Hari ini saya dan teman-teman mengikuti mata kuliah
Belajar dan Pembelajaran. Dosen kami yang akrab disapa 'Ka Erwin' menayangkan
sebuah video sebagai penutup pembelajaran hari ini. Video yang membuat air mata
saya hampir menetes di pipi. Meski saya menyaksikannya dengan tertawa namun
mata ini keluar dari kendali. Padahal maksud saya tertawa untuk menahan air
mata ini keluar. Tapi, hal itu tidak berpengaruh pada mata ini. Mata ini
mengeluarkan butir-butir air yang membuat saya tidak lagi sanggup untuk
menengadahkan kepala saya.
Ya, video itu hanya beberapa menit, tapi mampu membuat
seisi kelas terdiam menyaksikan dengan keharuan. Video tersebut berjudul Ayah,
Anak, dan Burung. Saya akan sedikit menggambarkan isi video tersebut
Suatu hari seorang ayah dan anak duduk di taman depan
rumah. Sang anak sedang membaca koran dan Sang ayah sedang memandangi
sekitarnya. Tiba-tiba ada seekor burung yang hingga di salah satu tanaman di
taman tersebut. Sang ayah pun bertanya "Apa itu?". Kemudian Si anak
menjawab "Itu adalah burung pipit". Beberapa saat kemudian burung tersebut
berpindah tempat sang ayah kembali bertanya pada anaknya dengan pertanyaan yang
sama, si anak pun kembali menjawabnya. Tidak lama setelah itu, si ayah kembali
bertanya dengan pertanyaan yang sama. Sang anak pun menjawab dengan nada yang
lebih tinggi dan mengeluarkan kata-kata yang sedikit kasar. Si ayah tetap diam
dengan ekspresi orang tua pada umumnya yang mendapat perlakuan demikian oleh
anaknya.
Setelah itu, sang ayah meninggalkan tempat duduknya,
menuju ke dalam rumah. Beberapa saat kemudian, sang ayah kembali ke taman dan
memperlihatkan sebuah buku catatan kepada anaknya. Perlahan ia membuka buku
catatan itu dan menyuruh anaknya untuk membacanya keras-keras. sang anak pun
mulai membaca isi dari buku catatan tersebut, yang kira-kira isinya seperti
kalimat berikut "Suatu hari saya duduk bersama anak saya di taman seperti
hari. 21 tahun lalu saya duduk di taman bersama anak saya yang masih berumur
tiga tahun. Pada waktu itu, anak saya bertanya mengenai seekor burung sebanyak
21 kali, dan saya terus menjawabnya sebanyak 21 kali dengan sabar". Setelah membaca buku
catatan tersebut sang anak memeluk ayahnya dengan rasa penyesalannya.

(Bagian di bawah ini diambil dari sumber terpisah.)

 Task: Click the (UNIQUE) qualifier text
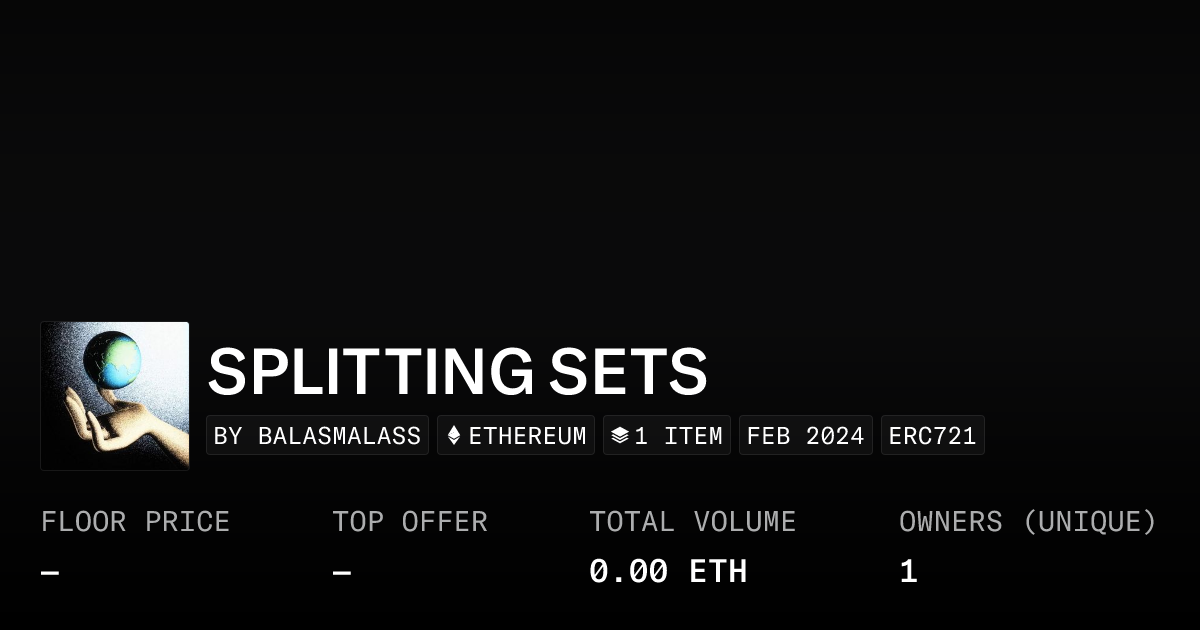[x=1089, y=522]
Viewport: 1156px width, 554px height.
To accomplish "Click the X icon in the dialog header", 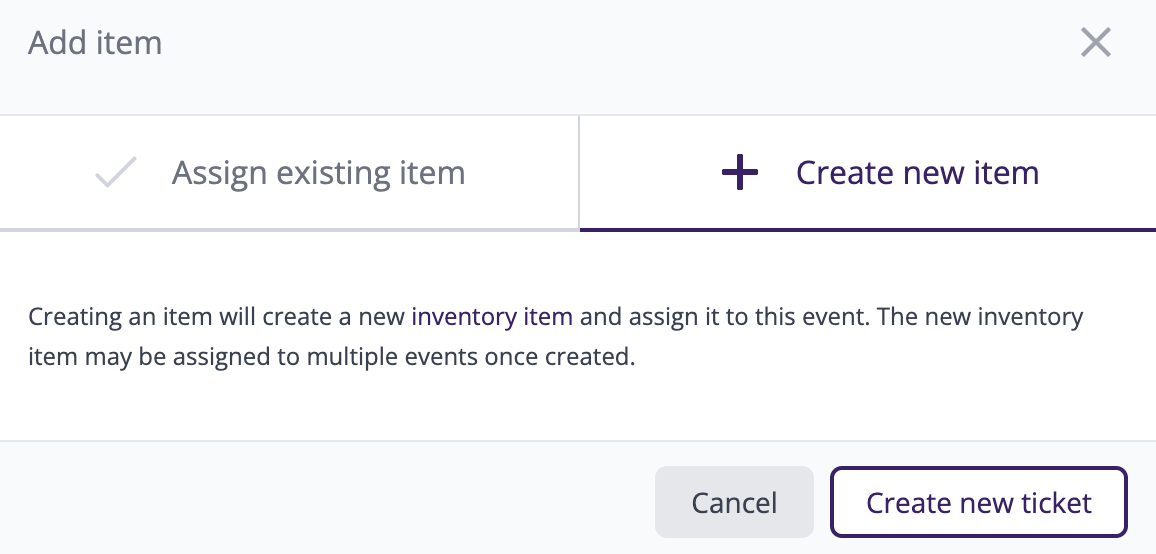I will pyautogui.click(x=1096, y=43).
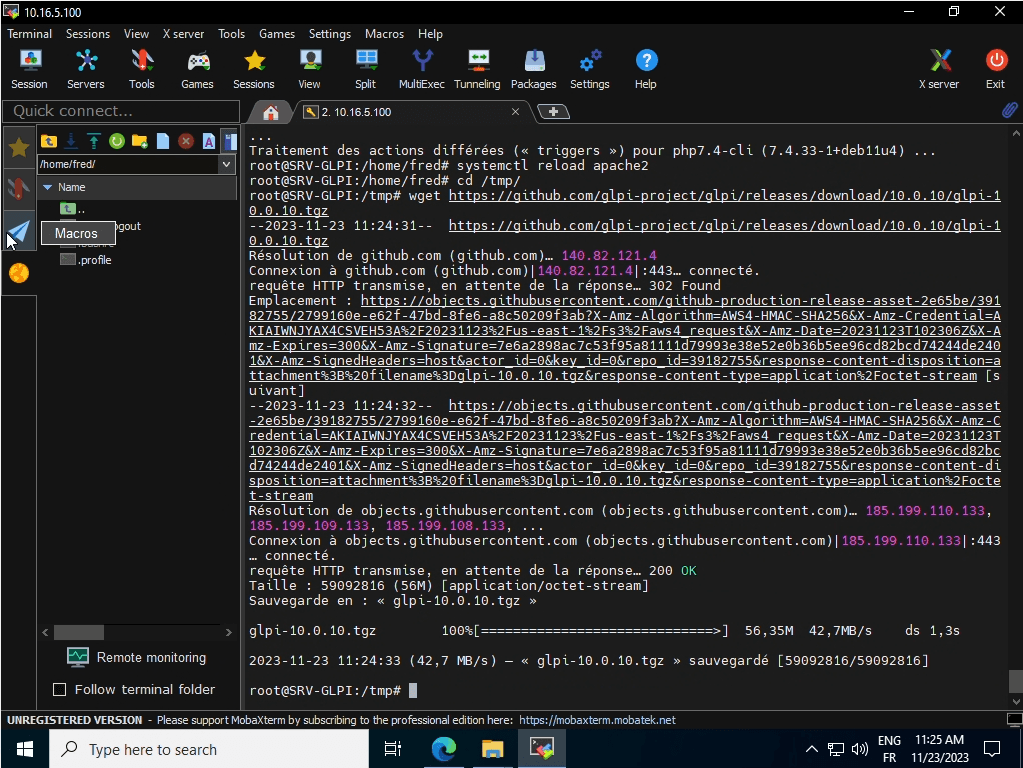The image size is (1023, 768).
Task: Open the Tools menu
Action: pos(231,33)
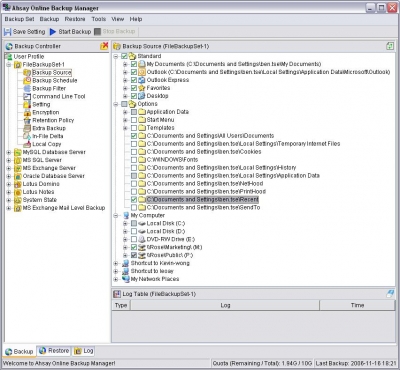This screenshot has width=400, height=371.
Task: Click the Time column header
Action: point(357,305)
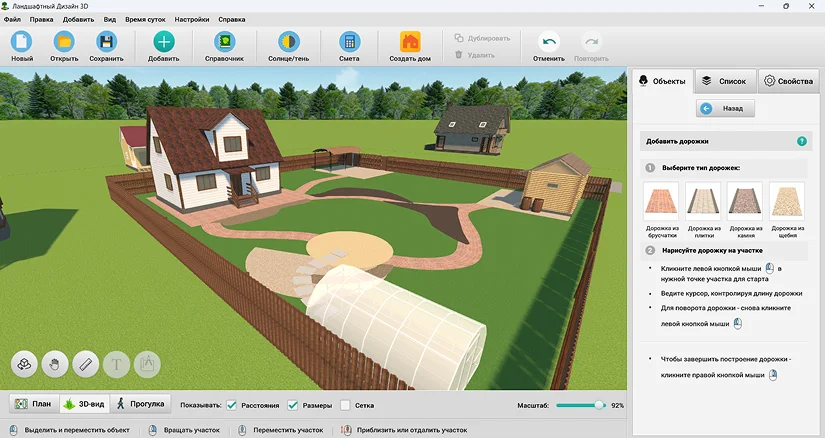Select the ruler measure tool
The height and width of the screenshot is (438, 825).
[86, 364]
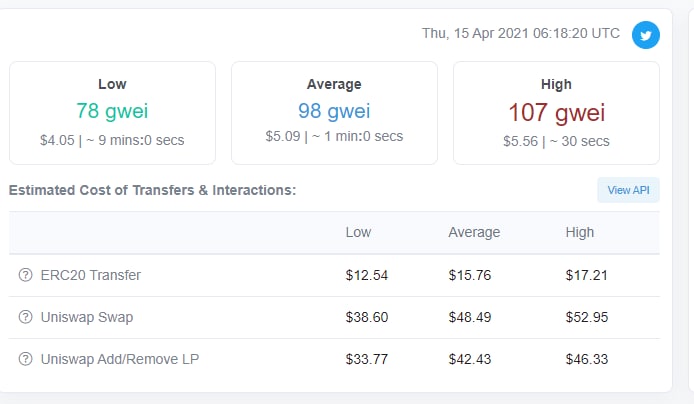Click the Twitter share icon

coord(645,35)
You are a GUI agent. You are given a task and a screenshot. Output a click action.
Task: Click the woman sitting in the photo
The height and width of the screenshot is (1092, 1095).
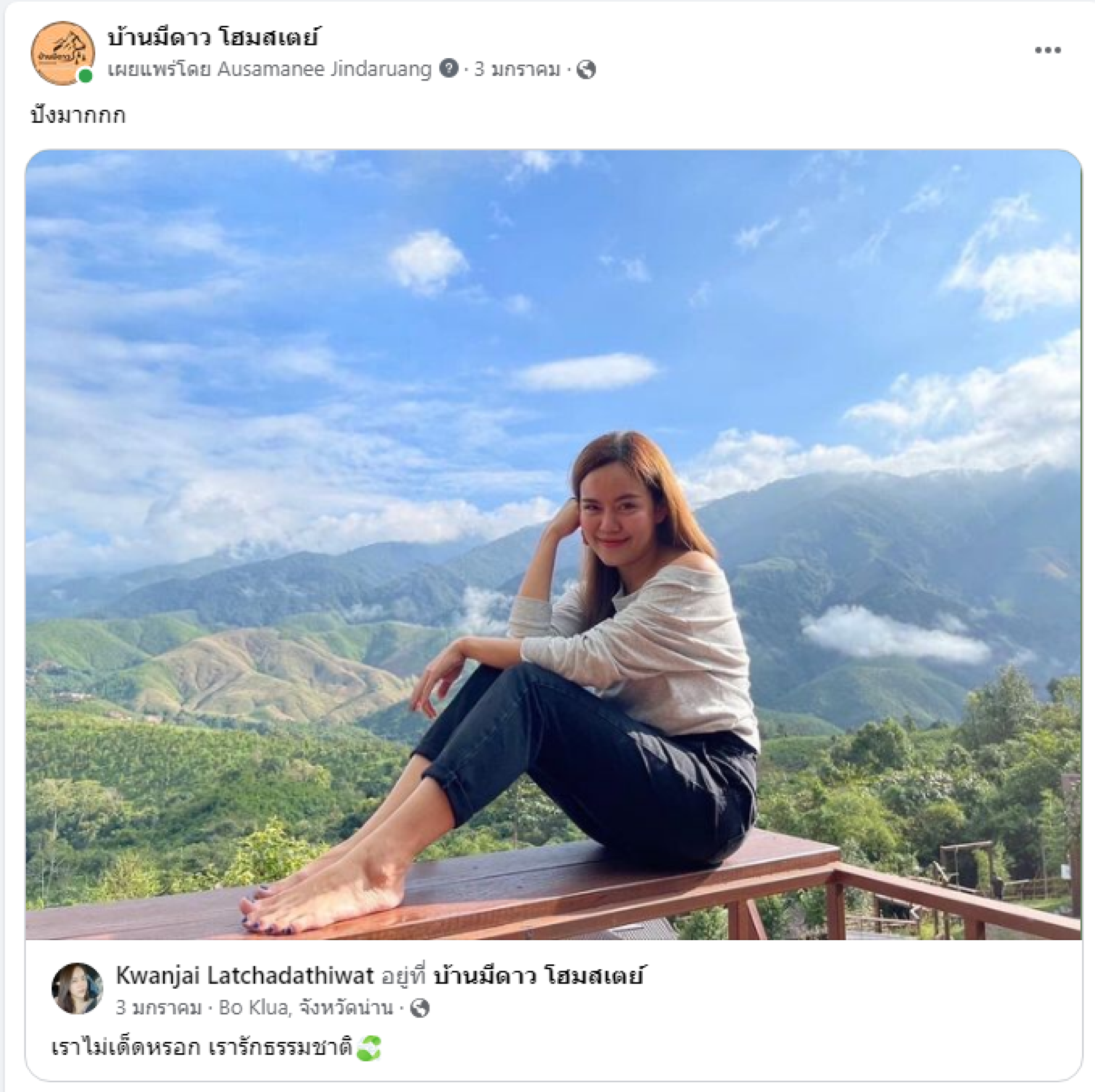point(616,656)
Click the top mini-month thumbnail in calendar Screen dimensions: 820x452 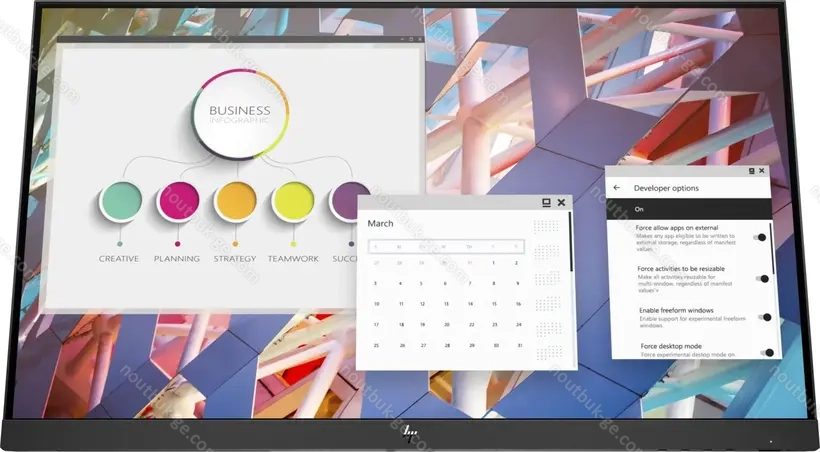(546, 227)
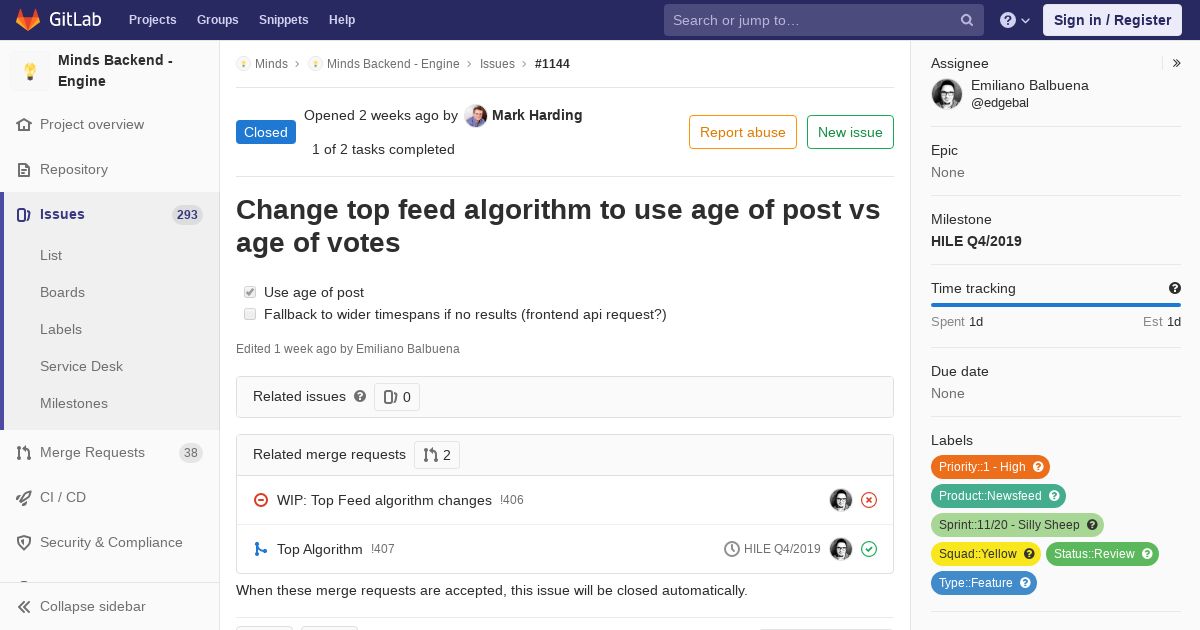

Dari video tersebut, dosen saya mengatakan agar kami
selalu menghargai orang tua kami.
Hari ini, saya mendapat pelajaran dari sebuah video. Meski
itu bukan hal yang baru, tapi mampu mengingatkan hal sepele yang telah kita
lakukan pada orang tua kita. Mungkin bukan hanya saya, mungkin memang hal
sepele, tapi sering kita abaikan untuk terus menghargai orang tua kita.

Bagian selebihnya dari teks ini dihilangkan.